Bill English could use the opportunity of trade negotiations with the European Union (EU) to push for a new type of trade agreement that promotes sustainable economic development and helps create an economy that works for all New Zealanders, the Green Party said today.
“This is an opportunity for a new type of trade agreement, negotiated in a transparent and democratic way, that puts people, jobs, and the environment ahead of multinational corporations,” Green Party trade spokesperson Barry Coates said.
“An EU-New Zealand agreement could be a chance to ditch the extreme pro-big business aspects of old fashioned trade deals like the Trans-Pacific Partnership Agreement (TPPA), and forge a new agreement with people, local jobs, and sustainability at its centre.
“Facing widespread opposition, the EU has scrapped the major Trans-Atlantic Trade and Investment Partnership (TTIP) trade agreement and started to rethink its approach.

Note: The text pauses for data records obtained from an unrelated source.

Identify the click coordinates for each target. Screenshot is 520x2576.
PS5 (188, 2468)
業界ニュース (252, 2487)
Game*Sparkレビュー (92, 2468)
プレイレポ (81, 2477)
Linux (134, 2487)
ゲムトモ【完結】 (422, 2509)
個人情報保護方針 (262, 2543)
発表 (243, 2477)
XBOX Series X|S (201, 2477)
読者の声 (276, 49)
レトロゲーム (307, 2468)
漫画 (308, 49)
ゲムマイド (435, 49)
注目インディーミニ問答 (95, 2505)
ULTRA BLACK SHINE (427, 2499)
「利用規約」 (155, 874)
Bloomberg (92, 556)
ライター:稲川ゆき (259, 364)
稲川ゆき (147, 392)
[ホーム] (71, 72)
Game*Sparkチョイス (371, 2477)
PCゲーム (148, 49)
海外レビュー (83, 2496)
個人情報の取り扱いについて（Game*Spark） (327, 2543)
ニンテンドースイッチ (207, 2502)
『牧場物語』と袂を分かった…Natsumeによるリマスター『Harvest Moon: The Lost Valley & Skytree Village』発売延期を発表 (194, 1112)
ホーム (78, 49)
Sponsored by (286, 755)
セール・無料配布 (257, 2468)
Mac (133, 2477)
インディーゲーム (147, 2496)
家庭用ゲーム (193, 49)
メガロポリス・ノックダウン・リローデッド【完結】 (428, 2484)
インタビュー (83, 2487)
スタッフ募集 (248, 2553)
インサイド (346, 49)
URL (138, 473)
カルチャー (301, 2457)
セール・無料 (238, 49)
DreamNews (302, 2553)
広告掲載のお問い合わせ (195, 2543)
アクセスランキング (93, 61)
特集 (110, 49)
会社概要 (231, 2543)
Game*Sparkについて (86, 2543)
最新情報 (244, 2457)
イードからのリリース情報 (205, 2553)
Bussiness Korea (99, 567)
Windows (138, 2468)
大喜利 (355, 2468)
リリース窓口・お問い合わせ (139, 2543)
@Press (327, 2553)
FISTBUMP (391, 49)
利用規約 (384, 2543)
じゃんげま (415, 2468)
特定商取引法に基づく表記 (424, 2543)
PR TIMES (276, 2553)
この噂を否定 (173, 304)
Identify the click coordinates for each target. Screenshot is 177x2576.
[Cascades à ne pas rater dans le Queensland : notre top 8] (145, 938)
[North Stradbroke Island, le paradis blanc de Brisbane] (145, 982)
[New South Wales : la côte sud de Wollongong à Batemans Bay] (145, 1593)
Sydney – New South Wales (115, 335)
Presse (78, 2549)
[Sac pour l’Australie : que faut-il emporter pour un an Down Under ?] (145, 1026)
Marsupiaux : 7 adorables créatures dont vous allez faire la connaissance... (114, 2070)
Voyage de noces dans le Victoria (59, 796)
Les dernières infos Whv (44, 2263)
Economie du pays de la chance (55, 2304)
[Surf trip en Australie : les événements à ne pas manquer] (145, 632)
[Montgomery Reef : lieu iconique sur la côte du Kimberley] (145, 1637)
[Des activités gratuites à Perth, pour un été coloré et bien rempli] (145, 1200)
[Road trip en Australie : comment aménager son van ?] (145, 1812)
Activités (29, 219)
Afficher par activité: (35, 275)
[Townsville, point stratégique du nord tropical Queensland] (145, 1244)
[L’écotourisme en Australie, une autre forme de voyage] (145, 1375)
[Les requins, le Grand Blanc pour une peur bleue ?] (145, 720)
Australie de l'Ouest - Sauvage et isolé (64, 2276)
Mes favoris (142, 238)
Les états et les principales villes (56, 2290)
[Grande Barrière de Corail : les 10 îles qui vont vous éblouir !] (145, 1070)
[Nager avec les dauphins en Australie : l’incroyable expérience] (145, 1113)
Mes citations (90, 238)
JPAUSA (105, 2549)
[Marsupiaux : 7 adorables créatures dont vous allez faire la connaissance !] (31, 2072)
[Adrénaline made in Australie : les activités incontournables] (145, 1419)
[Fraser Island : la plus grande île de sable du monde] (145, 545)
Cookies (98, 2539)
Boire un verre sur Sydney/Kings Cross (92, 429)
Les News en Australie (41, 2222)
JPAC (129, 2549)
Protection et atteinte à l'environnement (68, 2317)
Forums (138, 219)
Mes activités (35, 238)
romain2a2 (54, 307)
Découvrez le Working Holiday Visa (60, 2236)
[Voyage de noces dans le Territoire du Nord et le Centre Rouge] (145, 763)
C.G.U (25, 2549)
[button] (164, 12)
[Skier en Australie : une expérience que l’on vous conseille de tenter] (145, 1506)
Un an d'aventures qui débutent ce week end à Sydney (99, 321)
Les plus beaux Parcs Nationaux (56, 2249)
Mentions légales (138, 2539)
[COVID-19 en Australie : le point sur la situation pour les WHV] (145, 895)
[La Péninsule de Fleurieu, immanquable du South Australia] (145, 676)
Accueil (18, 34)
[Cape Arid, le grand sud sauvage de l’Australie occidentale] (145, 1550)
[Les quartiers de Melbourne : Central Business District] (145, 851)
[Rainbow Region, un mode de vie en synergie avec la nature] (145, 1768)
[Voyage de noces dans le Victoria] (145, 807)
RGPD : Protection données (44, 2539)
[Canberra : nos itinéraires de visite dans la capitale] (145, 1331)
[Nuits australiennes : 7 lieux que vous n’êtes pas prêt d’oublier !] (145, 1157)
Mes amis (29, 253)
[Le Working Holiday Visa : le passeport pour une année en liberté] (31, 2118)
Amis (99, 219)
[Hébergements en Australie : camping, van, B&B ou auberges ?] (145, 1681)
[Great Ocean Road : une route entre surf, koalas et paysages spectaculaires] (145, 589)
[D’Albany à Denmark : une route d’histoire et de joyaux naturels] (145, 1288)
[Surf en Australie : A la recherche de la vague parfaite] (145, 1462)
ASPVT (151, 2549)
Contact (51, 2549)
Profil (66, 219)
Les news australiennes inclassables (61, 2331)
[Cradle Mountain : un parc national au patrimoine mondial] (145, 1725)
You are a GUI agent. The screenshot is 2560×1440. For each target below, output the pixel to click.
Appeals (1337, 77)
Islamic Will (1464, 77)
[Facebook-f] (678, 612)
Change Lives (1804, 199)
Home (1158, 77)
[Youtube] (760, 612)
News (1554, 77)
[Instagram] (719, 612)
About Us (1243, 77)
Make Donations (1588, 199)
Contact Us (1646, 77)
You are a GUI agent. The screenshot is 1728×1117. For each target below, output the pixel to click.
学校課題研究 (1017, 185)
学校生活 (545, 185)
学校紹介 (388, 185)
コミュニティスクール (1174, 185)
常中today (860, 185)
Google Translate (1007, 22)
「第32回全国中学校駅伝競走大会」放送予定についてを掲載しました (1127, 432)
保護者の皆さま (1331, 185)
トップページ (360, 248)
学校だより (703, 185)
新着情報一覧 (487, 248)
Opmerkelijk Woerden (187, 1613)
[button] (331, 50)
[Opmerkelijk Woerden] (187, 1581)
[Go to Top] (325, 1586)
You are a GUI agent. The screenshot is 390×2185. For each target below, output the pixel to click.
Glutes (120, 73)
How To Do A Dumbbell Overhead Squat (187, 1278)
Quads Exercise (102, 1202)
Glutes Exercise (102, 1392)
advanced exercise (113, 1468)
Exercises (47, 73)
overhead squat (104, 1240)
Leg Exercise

Now is the time for New Zealand and the EU to take a major step towards a strong, sustainable, democratic trade system that’s widely supported by the public.
“The EU is a leader when it comes to action on climate change, so we should be taking this opportunity to integrate trade agreements with countries’ commitments to clean up their economies under the Paris Climate Agreement.
“It’s not a matter of economics and trade versus the environment. We should use the EU trade negotiations to strengthen environmentally sustainable business, economic development, and trade.
“There is already widespread opposition in the EU and New Zealand to the investor state dispute settlement (ISDS) mechanisms that allow corporations to sue governments, and there is no place for ISDS in any future New Zealand-EU agreement. Our democratic and judicial systems should not be undermined by rights for foreign corporations.
“Fair rules on trade need to be the focus. New Zealand should not agree to negotiations that would impose costly new patent rights or open up more government services to be outsourced to multinational corporations like Serco,” Mr Coates said.